PROBLEM TO WORK ON:
Reproduce the material below verbatim, line for line, with no changes.

PROVIDED DATA:
──────────
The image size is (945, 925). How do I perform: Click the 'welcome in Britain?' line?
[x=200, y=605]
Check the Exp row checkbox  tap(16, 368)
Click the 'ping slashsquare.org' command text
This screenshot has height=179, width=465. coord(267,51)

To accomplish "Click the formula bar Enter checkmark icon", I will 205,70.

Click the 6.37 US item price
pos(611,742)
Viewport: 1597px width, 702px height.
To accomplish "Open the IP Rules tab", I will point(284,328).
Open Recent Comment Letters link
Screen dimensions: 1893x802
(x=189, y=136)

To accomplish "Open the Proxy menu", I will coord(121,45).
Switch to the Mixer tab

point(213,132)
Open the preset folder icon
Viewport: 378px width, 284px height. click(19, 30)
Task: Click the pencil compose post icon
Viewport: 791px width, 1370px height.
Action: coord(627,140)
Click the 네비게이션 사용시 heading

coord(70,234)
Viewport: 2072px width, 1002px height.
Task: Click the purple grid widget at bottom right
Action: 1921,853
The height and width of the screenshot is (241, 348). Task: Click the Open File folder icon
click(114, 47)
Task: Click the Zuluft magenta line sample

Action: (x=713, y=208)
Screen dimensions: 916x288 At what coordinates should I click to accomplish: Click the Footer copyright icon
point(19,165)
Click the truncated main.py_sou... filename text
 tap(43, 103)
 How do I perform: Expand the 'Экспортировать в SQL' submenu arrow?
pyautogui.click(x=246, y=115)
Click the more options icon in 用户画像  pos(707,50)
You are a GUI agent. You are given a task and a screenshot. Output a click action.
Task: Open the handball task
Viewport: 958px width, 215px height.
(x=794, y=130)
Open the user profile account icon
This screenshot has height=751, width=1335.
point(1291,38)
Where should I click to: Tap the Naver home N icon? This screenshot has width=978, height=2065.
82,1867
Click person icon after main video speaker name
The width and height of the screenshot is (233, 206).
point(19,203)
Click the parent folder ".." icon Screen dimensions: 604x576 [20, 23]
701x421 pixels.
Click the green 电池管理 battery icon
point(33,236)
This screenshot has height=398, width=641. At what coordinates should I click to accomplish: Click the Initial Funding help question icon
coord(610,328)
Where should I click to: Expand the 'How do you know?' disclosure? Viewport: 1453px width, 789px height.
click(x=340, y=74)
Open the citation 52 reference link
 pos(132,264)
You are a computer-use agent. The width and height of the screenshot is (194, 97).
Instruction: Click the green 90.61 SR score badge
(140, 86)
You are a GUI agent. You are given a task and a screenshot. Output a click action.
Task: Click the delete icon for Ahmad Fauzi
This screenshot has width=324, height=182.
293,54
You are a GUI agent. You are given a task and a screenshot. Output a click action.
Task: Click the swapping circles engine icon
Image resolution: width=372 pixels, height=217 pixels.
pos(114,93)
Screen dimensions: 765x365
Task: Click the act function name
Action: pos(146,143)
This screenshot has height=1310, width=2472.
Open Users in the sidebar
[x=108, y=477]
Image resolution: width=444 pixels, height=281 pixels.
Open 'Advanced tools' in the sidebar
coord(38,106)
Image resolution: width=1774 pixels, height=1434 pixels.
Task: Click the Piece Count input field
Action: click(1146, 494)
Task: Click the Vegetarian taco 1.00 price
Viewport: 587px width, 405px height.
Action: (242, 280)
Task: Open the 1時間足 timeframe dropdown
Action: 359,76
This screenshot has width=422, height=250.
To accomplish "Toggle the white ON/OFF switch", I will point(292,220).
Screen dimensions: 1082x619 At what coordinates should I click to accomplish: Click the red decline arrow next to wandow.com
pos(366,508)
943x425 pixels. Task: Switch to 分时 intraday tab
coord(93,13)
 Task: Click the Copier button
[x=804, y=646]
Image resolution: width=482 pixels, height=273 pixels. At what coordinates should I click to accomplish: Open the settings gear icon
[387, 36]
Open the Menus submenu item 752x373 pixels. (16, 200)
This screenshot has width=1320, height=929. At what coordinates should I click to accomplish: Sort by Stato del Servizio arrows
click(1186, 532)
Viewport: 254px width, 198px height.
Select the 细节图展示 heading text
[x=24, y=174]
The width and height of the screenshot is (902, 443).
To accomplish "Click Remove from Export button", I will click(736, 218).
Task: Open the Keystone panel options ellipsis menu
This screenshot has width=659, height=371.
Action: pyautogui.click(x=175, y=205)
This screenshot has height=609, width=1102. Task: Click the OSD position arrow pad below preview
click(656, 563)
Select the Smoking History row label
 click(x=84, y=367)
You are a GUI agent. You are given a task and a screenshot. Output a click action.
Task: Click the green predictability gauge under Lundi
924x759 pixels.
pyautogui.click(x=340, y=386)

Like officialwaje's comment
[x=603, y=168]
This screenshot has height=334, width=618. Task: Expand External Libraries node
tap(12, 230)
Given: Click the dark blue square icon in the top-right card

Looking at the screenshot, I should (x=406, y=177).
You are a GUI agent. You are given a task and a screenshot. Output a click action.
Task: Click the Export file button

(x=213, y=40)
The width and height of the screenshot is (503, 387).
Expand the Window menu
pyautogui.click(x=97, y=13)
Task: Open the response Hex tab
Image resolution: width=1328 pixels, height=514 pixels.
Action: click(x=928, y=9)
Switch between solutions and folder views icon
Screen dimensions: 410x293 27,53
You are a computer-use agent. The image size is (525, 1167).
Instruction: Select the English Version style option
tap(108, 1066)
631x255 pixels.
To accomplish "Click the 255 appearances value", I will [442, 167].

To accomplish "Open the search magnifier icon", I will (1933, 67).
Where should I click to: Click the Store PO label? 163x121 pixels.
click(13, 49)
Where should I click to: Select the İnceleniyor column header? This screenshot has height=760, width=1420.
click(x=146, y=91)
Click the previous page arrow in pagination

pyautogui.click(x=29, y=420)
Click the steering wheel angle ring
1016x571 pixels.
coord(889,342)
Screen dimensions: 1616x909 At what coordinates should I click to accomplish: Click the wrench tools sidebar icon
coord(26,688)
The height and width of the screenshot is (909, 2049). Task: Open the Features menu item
──────────
PROBLEM SOLUTION:
The image size is (945, 925). How do I perform: Click the 'welcome in Britain?' line?
[x=200, y=605]
Check the Exp row checkbox  tap(16, 368)
Click the 'ping slashsquare.org' command text
This screenshot has height=179, width=465. coord(267,51)

To accomplish "Click the formula bar Enter checkmark icon", I will 205,70.

Click the 6.37 US item price
pos(611,742)
Viewport: 1597px width, 702px height.
To accomplish "Open the IP Rules tab", I will point(284,328).
Open Recent Comment Letters link
Screen dimensions: 1893x802
(x=189, y=136)

To accomplish "Open the Proxy menu", I will coord(121,45).
Switch to the Mixer tab

point(213,132)
Open the preset folder icon
Viewport: 378px width, 284px height. click(19, 30)
Task: Click the pencil compose post icon
Viewport: 791px width, 1370px height.
Action: coord(627,140)
Click the 네비게이션 사용시 heading

coord(70,234)
Viewport: 2072px width, 1002px height.
Task: Click the purple grid widget at bottom right
Action: 1921,853
The height and width of the screenshot is (241, 348). Task: Click the Open File folder icon
click(114, 47)
Task: Click the Zuluft magenta line sample

Action: (x=713, y=208)
Screen dimensions: 916x288 At what coordinates should I click to accomplish: Click the Footer copyright icon
point(19,165)
Click the truncated main.py_sou... filename text
 tap(43, 103)
 How do I perform: Expand the 'Экспортировать в SQL' submenu arrow?
pyautogui.click(x=246, y=115)
Click the more options icon in 用户画像  pos(707,50)
You are a GUI agent. You are given a task and a screenshot. Output a click action.
Task: Open the handball task
Viewport: 958px width, 215px height.
(x=794, y=130)
Open the user profile account icon
This screenshot has height=751, width=1335.
point(1291,38)
Where should I click to: Tap the Naver home N icon? This screenshot has width=978, height=2065.
82,1867
Click person icon after main video speaker name
The width and height of the screenshot is (233, 206).
point(19,203)
Click the parent folder ".." icon Screen dimensions: 604x576 [20, 23]
701x421 pixels.
Click the green 电池管理 battery icon
point(33,236)
This screenshot has height=398, width=641. At what coordinates should I click to accomplish: Click the Initial Funding help question icon
coord(610,328)
Where should I click to: Expand the 'How do you know?' disclosure? Viewport: 1453px width, 789px height.
click(x=340, y=74)
Open the citation 52 reference link
 pos(132,264)
You are a computer-use agent. The width and height of the screenshot is (194, 97).
Instruction: Click the green 90.61 SR score badge
(140, 86)
You are a GUI agent. You are given a task and a screenshot. Output a click action.
Task: Click the delete icon for Ahmad Fauzi
This screenshot has width=324, height=182.
293,54
You are a GUI agent. You are given a task and a screenshot. Output a click action.
Task: Click the swapping circles engine icon
Image resolution: width=372 pixels, height=217 pixels.
pos(114,93)
Screen dimensions: 765x365
Task: Click the act function name
Action: pos(146,143)
This screenshot has height=1310, width=2472.
Open Users in the sidebar
[x=108, y=477]
Image resolution: width=444 pixels, height=281 pixels.
Open 'Advanced tools' in the sidebar
coord(38,106)
Image resolution: width=1774 pixels, height=1434 pixels.
Task: Click the Piece Count input field
Action: click(1146, 494)
Task: Click the Vegetarian taco 1.00 price
Viewport: 587px width, 405px height.
Action: (242, 280)
Task: Open the 1時間足 timeframe dropdown
Action: 359,76
This screenshot has width=422, height=250.
To accomplish "Toggle the white ON/OFF switch", I will point(292,220).
Screen dimensions: 1082x619 At what coordinates should I click to accomplish: Click the red decline arrow next to wandow.com
pos(366,508)
943x425 pixels. Task: Switch to 分时 intraday tab
coord(93,13)
 Task: Click the Copier button
[x=804, y=646]
Image resolution: width=482 pixels, height=273 pixels. At what coordinates should I click to accomplish: Open the settings gear icon
[387, 36]
Open the Menus submenu item 752x373 pixels. (16, 200)
This screenshot has width=1320, height=929. At what coordinates should I click to accomplish: Sort by Stato del Servizio arrows
click(1186, 532)
Viewport: 254px width, 198px height.
Select the 细节图展示 heading text
[x=24, y=174]
The width and height of the screenshot is (902, 443).
To accomplish "Click Remove from Export button", I will click(736, 218).
Task: Open the Keystone panel options ellipsis menu
This screenshot has width=659, height=371.
Action: pyautogui.click(x=175, y=205)
This screenshot has height=609, width=1102. Task: Click the OSD position arrow pad below preview
click(656, 563)
Select the Smoking History row label
 click(x=84, y=367)
You are a GUI agent. You are given a task and a screenshot. Output a click action.
Task: Click the green predictability gauge under Lundi
924x759 pixels.
pyautogui.click(x=340, y=386)

Like officialwaje's comment
[x=603, y=168]
This screenshot has height=334, width=618. Task: Expand External Libraries node
tap(12, 230)
Given: Click the dark blue square icon in the top-right card

Looking at the screenshot, I should (x=406, y=177).
You are a GUI agent. You are given a task and a screenshot. Output a click action.
Task: Click the Export file button

(x=213, y=40)
The width and height of the screenshot is (503, 387).
Expand the Window menu
pyautogui.click(x=97, y=13)
Task: Open the response Hex tab
Image resolution: width=1328 pixels, height=514 pixels.
Action: click(x=928, y=9)
Switch between solutions and folder views icon
Screen dimensions: 410x293 27,53
You are a computer-use agent. The image size is (525, 1167).
Instruction: Select the English Version style option
tap(108, 1066)
631x255 pixels.
To accomplish "Click the 255 appearances value", I will [442, 167].

To accomplish "Open the search magnifier icon", I will (1933, 67).
Where should I click to: Click the Store PO label? 163x121 pixels.
click(13, 49)
Where should I click to: Select the İnceleniyor column header? This screenshot has height=760, width=1420.
click(x=146, y=91)
Click the previous page arrow in pagination

pyautogui.click(x=29, y=420)
Click the steering wheel angle ring
1016x571 pixels.
coord(889,342)
Screen dimensions: 1616x909 At what coordinates should I click to accomplish: Click the wrench tools sidebar icon
coord(26,688)
The height and width of the screenshot is (909, 2049). Task: Open the Features menu item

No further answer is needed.